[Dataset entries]
----

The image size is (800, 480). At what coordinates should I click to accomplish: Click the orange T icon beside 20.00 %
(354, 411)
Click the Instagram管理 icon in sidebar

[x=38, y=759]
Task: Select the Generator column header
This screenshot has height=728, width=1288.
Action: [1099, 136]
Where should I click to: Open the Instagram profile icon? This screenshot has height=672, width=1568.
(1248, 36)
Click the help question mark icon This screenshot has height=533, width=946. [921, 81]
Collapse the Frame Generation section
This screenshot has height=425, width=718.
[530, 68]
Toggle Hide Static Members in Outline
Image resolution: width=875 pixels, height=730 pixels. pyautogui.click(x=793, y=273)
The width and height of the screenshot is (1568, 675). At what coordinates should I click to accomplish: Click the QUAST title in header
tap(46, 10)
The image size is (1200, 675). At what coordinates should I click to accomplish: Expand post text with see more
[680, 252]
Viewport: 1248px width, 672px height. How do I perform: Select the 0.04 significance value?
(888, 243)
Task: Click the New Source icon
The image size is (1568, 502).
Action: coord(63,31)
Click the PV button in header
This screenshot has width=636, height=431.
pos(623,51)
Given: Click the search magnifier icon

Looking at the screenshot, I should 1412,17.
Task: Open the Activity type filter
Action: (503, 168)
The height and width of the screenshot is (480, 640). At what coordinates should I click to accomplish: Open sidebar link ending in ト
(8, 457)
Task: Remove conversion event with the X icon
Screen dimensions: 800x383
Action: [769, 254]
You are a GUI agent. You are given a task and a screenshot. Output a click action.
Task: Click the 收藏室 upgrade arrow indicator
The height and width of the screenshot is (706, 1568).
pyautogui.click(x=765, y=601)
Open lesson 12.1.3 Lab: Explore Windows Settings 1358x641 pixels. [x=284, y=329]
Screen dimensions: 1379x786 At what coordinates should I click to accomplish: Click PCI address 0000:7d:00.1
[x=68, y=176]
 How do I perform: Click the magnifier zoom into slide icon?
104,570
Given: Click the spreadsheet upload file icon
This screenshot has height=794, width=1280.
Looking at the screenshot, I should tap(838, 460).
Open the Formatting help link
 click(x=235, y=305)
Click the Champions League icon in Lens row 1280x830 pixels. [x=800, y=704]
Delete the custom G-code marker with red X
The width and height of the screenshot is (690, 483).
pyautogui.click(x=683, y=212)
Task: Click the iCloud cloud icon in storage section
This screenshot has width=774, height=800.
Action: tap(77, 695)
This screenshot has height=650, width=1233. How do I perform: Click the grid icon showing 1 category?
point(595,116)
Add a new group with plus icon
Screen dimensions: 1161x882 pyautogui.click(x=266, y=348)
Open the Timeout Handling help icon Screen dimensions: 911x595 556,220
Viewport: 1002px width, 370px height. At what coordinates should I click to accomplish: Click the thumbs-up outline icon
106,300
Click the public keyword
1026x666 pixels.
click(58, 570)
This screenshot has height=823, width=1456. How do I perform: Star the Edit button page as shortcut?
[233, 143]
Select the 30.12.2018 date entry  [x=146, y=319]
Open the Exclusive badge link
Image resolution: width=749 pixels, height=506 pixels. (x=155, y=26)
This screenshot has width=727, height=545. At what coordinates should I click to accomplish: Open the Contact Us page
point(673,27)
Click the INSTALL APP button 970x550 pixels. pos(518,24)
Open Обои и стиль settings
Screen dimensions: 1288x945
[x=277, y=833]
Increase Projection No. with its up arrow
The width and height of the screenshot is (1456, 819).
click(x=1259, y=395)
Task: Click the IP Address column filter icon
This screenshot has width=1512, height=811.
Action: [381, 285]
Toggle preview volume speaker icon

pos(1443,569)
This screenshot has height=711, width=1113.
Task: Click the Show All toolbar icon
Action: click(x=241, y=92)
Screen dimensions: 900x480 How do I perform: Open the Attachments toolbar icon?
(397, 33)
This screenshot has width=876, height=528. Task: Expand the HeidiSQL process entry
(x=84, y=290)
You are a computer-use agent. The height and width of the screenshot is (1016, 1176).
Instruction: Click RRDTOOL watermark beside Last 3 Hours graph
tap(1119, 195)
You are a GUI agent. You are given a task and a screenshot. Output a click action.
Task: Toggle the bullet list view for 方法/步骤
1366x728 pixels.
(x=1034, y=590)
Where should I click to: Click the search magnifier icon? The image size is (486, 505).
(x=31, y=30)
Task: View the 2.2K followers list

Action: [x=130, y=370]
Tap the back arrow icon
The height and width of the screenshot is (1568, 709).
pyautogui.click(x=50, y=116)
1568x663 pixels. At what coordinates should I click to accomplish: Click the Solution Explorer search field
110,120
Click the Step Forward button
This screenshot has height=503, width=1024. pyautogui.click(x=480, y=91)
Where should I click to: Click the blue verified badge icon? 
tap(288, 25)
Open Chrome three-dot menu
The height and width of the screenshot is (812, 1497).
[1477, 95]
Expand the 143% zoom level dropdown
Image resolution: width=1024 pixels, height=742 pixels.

----

▶ _PROBLEM DESCRIPTION_
The lines in the records above that include the word "section" must be copied out.

▶ _SOLVED PROBLEM_
Collapse the Frame Generation section
Task: Click the iCloud cloud icon in storage section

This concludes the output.